Q/A: Rb-82 PET gaining importance in cardiac imaging
Bracco’s CardioGen-82 (Rubidium Rb-82 generator) is the only generator-based PET myocardial perfusion agent approved by the FDA. Health Imaging News discuss the pros and cons of Rb-82 PET in cardiac imaging Gary V. Heller, MD, PhD, director of nuclear cardiology at Hartford Hospital in Conn., and Sharmila Dorbala, MBBS, associate director of nuclear cardiology at Brigham and Women's Hospital at Harvard Medical School in Boston.
What percentage of cardiac imaging is being delayed by the isotope shortage?
Dorbala: Around 10 percent of the imaging is being delayed by isotope shortage.
Heller: We have days in which we can’t get any technetium and days in which we get a limited amount of technetium and both of those occur about four times a month (around 15 percent).
What are the benefits of using Rb-82 PET imaging over technetium?
Dorbala: 1. Availability round the clock (no need to order a dose). 2. Quick imaging protocols (seven minutes per scan). 3. Excellent image quality even in obese individuals. 4. Reduced occupational radiation exposure to staff. 5. Ability to image peak stress left ventricular function.
Heller: 1. Higher image quality and efficiency. 2. It takes two-four hours to do SPECT studies while it takes 20-30 minutes to perform a PET study. 3. Higher diagnostic accuracy.
What are the drawbacks of using Rb-82 PET?
Dorbala: 1. High cost of the generator is the primary concern. 2. We may have limited imaging on patients that are extremely obese or greater than 400 lbs (especially at the end of generator life). 3. We do not have the option of reimaging patients as with Tc-99m radiotracers.
Heller: 1. The tracer is supplied on a monthly basis and a volume of three patients a day is required to make it economically feasible. 2. One cannot perform exercises or form a stress and right now it’s limited to pharmacological stress.
Why is there a delay in switching from cardiac SPECT to PET?
Dorbala: Firstly, the hardware is not widely available as with SPECT and it is more expensive. The inability to use PET with exercise is also a factor limiting the adoption rates. In most institutions, majority of the patients exercise on a treadmill, and half or less are unable exercise and need pharmacological stress. Whereas with SPECT scanner, we could perform either of those stresses, with PET, we are limited to pharmacological. The next main consideration is the fixed monthly cost of the generator.
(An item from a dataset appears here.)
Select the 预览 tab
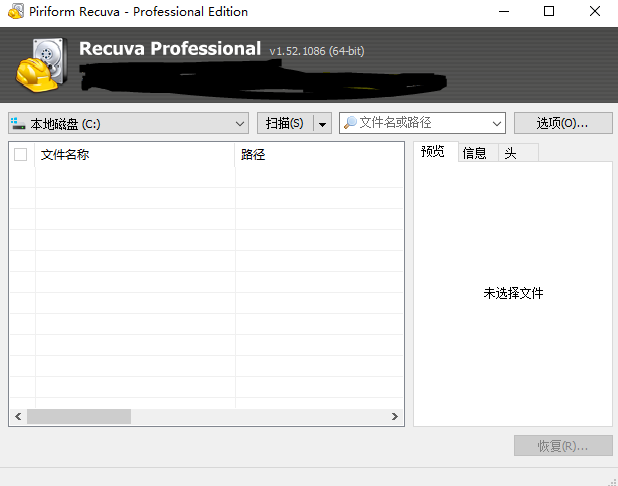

Heller: If physicians had a choice with all things being equal between PET and SPECT, they would always choose PET because of higher diagnostic accuracy. But because of its instrumentation, expensive camera technology– ($500,000 to $3 million dollars), you can’t set it up in your office and give it a try. There are some companies doing mobile PET and that is becoming very important.
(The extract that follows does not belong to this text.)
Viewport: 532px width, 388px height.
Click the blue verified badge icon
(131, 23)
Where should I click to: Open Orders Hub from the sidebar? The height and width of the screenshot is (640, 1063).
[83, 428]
Will Rb-82 PET imaging gain importance in future? If so, what will be the driving force behind the adoption?
Dorbala: Rb-82 PET imaging will gain importance in the future and the likely driving force will be the widespread availability of PET hardware (for oncology applications) combined with the increasing frequency of obese patients, and shortages of SPECT radiotracers. Also, currently there are no other widely available PET perfusion radiotracers (except for sites with cyclotron which can use N-13 ammonia).
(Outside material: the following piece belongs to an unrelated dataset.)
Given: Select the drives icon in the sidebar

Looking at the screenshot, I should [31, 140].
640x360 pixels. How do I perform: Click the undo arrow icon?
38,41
Heller: Ease of use and higher diagnostic accuracy are the two driving forces for Rb-82 PET. Next is the technetium shortage and finally is the decline in reimbursement for SPECT which is not happening with PET. This is an important time for PET imaging; the image quality has always been recognised as superior to SPECT and the instrumentation is now becoming available. In the next few years many people will turn to PET because of better instrumentation, better accessibility, better access to radiotracers and new developments coming along with time.